When Free Tools Are Enough (and When They Aren't)

Free tools are enough when you're doing one-off research — checking whether a keyword is worth pursuing before you write a post, or validating a topic idea you already had.

They're not enough when you need a systematic view of where your site is losing traffic relative to competitors, or when you need to build a content plan that covers your actual gaps rather than whatever keywords you happened to think of. For that kind of systematic mapping, services like Rankfill exist specifically to identify what competitors are capturing that your site isn't — and turn that into a prioritized content plan.


FAQ

Are free search volume tools accurate? They're reasonable estimates, not exact counts. Google's own data goes through sampling and bucketing before it reaches any third-party tool, so treat volumes as directional signals — useful for comparing keywords against each other, not for projecting exact traffic.

What's the most accurate free tool? Google Search Console gives you exact numbers — but only for keywords your site already appears for. For keywords you're not yet ranking for, no free tool gives you exact data. Semrush's free tier gives full data on your daily limit of queries.

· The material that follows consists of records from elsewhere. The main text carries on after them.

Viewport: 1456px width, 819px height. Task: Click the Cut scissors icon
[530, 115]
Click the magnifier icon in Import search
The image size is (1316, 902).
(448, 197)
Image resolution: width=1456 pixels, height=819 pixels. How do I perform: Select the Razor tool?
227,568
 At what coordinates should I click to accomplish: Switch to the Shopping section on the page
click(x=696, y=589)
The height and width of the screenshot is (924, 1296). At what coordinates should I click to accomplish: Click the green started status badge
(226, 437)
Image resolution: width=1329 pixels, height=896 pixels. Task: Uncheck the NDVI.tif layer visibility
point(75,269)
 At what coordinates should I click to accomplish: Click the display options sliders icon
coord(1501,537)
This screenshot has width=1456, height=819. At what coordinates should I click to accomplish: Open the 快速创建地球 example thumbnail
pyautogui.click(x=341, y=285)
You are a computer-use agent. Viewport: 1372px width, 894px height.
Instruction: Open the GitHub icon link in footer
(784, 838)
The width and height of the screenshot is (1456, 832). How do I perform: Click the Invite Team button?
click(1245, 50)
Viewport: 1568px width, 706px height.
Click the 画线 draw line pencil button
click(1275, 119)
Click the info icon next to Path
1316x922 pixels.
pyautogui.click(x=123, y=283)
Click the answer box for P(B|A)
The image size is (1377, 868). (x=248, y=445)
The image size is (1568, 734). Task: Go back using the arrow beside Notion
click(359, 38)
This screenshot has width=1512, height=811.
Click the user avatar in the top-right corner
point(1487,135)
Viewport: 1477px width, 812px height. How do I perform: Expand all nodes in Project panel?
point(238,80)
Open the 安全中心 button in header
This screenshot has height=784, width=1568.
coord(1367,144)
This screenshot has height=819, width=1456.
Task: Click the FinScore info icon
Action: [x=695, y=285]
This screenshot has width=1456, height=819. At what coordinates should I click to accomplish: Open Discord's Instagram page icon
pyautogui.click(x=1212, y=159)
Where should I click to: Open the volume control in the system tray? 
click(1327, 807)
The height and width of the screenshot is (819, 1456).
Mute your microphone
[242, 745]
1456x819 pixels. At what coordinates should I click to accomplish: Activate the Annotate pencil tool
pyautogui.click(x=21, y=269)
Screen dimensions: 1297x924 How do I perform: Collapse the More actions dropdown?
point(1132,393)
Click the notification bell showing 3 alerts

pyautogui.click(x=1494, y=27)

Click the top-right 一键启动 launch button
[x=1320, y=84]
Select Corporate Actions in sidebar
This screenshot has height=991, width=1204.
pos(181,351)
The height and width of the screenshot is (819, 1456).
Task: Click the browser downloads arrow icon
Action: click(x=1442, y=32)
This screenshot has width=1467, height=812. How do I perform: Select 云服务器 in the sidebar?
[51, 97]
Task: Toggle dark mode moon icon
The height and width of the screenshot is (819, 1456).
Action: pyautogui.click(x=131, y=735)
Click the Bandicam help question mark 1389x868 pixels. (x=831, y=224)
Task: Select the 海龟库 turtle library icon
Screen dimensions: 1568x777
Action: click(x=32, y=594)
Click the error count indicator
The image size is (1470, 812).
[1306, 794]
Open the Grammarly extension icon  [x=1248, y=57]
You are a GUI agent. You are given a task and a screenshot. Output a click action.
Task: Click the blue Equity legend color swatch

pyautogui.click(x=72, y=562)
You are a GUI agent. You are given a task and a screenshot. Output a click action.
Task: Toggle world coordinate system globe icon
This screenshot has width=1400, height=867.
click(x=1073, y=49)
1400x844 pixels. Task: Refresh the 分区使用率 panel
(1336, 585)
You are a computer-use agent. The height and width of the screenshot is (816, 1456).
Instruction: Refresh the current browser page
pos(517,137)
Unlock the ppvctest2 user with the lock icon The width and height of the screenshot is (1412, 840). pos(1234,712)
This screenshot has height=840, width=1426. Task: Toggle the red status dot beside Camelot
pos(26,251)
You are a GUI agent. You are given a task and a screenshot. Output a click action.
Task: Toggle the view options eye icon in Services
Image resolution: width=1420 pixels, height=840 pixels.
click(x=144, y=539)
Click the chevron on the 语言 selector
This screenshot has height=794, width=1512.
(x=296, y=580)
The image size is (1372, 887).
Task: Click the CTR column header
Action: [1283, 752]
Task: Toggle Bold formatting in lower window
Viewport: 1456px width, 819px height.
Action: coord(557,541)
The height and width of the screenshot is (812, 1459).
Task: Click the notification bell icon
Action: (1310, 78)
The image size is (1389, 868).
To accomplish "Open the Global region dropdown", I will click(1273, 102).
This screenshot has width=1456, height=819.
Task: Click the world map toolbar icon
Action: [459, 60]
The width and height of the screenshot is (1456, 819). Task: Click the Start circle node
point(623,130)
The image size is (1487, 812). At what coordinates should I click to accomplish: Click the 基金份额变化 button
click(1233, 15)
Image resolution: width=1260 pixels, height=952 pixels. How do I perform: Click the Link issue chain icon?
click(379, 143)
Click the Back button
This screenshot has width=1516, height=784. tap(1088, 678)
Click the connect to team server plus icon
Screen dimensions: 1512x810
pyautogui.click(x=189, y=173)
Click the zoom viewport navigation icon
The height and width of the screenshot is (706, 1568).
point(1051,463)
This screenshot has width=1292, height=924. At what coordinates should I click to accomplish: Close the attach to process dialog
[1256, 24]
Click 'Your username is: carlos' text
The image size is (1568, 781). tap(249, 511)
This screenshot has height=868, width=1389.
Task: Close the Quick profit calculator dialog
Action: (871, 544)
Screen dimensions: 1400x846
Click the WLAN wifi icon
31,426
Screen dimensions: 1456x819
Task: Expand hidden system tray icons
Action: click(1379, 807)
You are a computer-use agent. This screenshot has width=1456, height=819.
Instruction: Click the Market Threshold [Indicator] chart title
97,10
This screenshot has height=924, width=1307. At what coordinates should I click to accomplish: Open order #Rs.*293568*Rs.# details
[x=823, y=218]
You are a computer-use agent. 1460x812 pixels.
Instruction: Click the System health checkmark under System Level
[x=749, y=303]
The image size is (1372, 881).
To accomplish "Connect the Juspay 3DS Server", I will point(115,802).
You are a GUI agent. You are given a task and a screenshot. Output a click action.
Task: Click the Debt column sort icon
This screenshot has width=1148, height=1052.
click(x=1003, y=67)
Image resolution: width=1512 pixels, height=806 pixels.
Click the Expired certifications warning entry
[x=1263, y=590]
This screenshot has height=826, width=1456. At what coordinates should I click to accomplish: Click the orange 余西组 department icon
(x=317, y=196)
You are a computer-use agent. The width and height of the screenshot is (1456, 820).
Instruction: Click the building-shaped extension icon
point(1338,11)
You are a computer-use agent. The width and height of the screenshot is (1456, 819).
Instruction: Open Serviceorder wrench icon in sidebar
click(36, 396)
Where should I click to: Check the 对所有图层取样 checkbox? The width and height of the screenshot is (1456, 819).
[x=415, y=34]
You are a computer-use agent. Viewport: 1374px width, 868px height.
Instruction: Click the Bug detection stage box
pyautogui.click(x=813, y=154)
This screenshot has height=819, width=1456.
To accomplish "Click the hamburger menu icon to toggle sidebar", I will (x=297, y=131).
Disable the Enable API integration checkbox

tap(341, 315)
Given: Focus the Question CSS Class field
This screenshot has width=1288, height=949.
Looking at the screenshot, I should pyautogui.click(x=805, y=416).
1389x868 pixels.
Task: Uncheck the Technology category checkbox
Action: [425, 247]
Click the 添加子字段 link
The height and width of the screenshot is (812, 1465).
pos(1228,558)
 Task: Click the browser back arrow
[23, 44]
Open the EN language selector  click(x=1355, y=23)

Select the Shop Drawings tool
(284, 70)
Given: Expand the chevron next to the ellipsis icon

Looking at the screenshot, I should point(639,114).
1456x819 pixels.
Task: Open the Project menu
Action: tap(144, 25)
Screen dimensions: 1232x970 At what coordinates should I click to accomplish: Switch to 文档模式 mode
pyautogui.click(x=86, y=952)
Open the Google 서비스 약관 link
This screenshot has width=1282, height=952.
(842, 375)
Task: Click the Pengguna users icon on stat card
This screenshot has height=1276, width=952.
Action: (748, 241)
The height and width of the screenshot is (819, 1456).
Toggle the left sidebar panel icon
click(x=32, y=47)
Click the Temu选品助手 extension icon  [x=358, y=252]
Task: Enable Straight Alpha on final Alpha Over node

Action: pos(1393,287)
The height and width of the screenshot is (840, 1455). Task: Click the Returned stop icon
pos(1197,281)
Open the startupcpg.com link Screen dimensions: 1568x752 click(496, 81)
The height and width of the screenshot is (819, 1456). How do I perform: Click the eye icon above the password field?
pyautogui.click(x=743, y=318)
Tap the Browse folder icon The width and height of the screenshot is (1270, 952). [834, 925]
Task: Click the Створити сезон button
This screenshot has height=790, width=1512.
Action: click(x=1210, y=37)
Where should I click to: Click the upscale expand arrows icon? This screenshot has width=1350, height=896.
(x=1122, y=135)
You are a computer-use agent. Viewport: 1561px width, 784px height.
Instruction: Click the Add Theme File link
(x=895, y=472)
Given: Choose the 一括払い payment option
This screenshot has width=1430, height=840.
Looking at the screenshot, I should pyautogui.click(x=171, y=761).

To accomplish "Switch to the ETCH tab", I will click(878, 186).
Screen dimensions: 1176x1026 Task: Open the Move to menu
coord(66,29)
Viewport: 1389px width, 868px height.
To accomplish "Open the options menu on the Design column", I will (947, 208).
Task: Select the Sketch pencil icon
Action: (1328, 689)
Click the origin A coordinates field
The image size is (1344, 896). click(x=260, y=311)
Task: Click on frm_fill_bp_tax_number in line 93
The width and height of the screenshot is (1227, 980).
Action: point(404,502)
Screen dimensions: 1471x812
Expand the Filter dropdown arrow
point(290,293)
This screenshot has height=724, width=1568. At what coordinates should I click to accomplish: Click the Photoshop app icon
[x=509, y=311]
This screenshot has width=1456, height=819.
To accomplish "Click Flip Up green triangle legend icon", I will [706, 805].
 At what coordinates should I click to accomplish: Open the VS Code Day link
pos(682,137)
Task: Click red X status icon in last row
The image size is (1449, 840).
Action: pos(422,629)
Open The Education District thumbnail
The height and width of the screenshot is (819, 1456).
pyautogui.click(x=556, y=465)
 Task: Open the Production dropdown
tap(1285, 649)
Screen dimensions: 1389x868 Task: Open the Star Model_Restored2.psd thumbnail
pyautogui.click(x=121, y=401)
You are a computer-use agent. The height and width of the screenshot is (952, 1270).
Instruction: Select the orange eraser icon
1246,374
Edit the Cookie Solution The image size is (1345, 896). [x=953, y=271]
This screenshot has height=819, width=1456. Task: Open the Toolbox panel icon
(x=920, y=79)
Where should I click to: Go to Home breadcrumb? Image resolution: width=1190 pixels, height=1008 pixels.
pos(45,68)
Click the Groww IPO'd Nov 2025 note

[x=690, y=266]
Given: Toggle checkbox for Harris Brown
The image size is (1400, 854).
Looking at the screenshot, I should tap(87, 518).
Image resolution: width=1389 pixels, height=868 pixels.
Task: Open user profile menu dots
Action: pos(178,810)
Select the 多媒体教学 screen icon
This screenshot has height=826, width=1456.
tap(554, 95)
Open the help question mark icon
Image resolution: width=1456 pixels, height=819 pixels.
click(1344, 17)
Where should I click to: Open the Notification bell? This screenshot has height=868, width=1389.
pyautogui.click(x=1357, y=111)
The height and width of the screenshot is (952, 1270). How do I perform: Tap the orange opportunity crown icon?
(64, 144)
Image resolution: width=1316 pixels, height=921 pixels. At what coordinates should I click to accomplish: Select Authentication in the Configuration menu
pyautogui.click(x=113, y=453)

Can I do keyword gap analysis with free tools? Partially. Ubersuggest and Semrush's free tiers show some competitor keyword data. For systematic gap analysis across your full market, free tiers hit their limits quickly.

Why does my keyword have high volume but my page isn't ranking? Volume doesn't cause ranking — content quality, authority, and relevance do. See Why Your Organic Keywords Aren't Ranking Yet for the common reasons pages fail to rank despite targeting real keywords.

Is Google Keyword Planner good for SEO? It's useful for finding keyword ideas and confirming demand exists. But it's built for paid advertising, so competition scores reflect advertiser competition, not organic search competition. Use it for ideation, then validate with an SEO-specific tool.

Should I pay for a keyword tool or stay free? If you're publishing content regularly and need to prioritize where to spend that effort, a paid tool pays for itself quickly. If you're writing one article a month on a personal site, free tools are probably enough.